Could railroads be better prepared for service downturns? Yes. Will they be? Probably not if the cost of doing so is more than they want to spend on operations.

There is little the STB can do in the short term in response to what it heard during the two-day hearings other than offer sympathy and empathy to shippers and workers while taking railroad executives to task for some of the meaningless and vague promises they’ve made in the past year about improving their service.

There is a long list of actions the STB lacks the authority to take and/or is reluctant to take for legal, practical and philosophical reasons.

The STB is not going to order railroads to stop practicing PSR. It is not going to order railroads to stop furloughing workers, and it won’t be telling them how many workers to keep on their payrolls.

What the STB can and might do is issue emergency orders to railroads to move certain types of freight by whatever means possible.

Regulators can and might promulgate or change existing rules on such things as reciprocal switching. This is where the underlying pet agendas of the various parties come into play.

The witnesses were laying groundwork for what they hope are future regulatory changes. As the old adage says, don’t let a crisis go to waste.

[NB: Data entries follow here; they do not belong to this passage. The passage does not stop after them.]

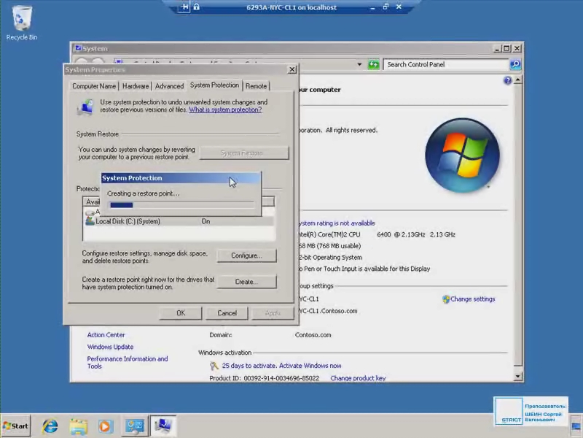583x438 pixels.
Task: Switch to the Computer Name tab
Action: pyautogui.click(x=94, y=86)
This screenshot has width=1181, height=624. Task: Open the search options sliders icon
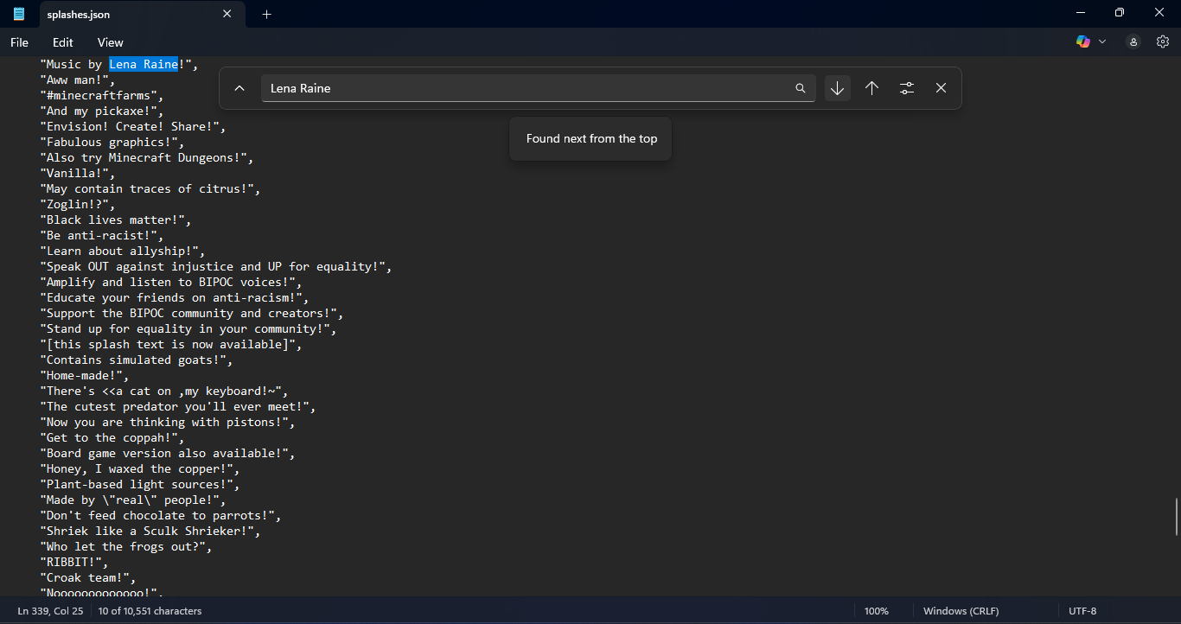click(906, 88)
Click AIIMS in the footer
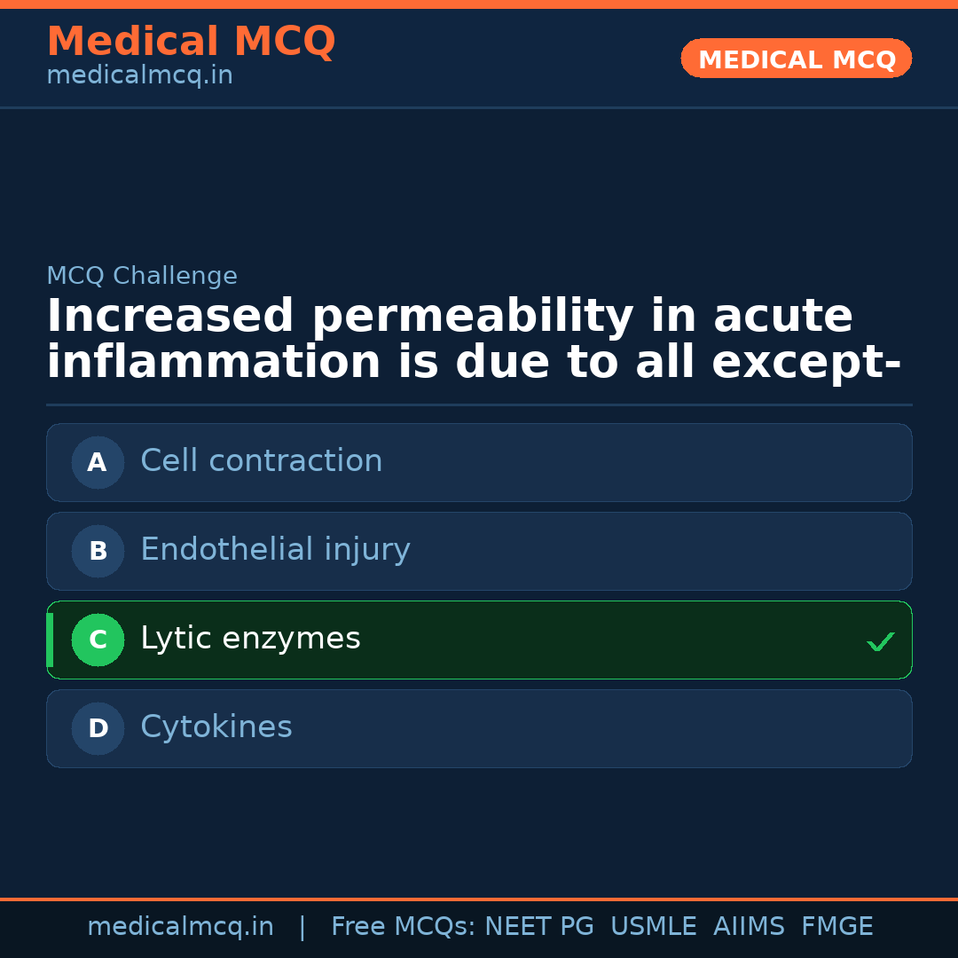The height and width of the screenshot is (958, 958). pyautogui.click(x=749, y=927)
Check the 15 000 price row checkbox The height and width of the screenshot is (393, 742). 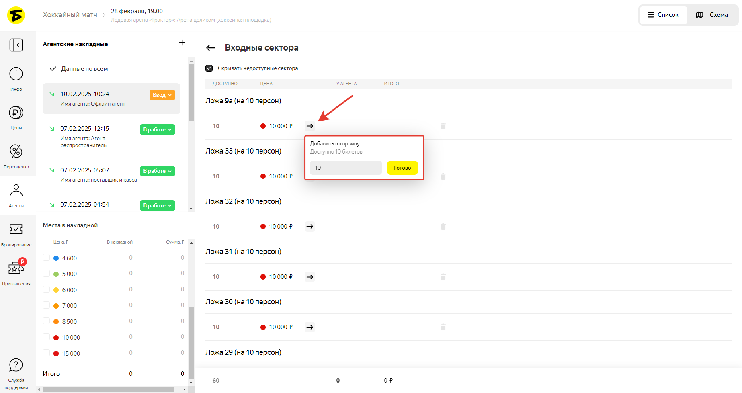click(x=46, y=353)
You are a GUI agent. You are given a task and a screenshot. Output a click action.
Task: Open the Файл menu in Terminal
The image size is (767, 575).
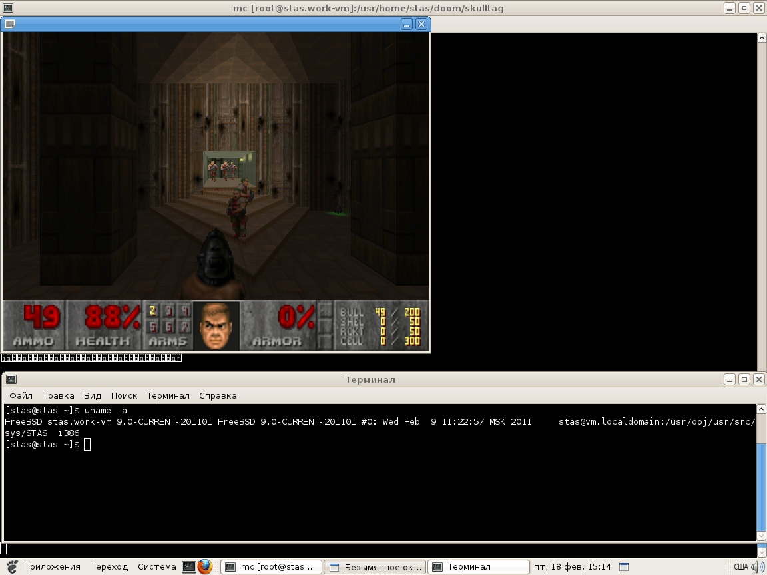point(21,395)
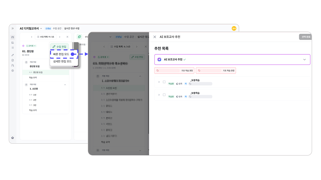
Task: Click the purple AI 보조교사 추천 sparkle icon
Action: click(x=159, y=59)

STB member also can keep the spotlight shining directly on railroad executives and their actions.

Class 1 railroad executives are aware of these potential moves and oppose all of them. Railroad executives may not like all facets of the status quo, but for the most part it serves them well.

Presumably the service woes will eventually ease although some underlying problems are likely to linger. The carriers might make some changes in an effort to show they are doing something other than trying to hire and train additional workers.

In the short run, shippers and unionized railroad workers may be mad as hell, but they have little recourse but to continue taking it while seeking to achieve fantasies that are unlikely to come to pass, at least in the manner that they envision them. Howard Beale, it seems, was on to something.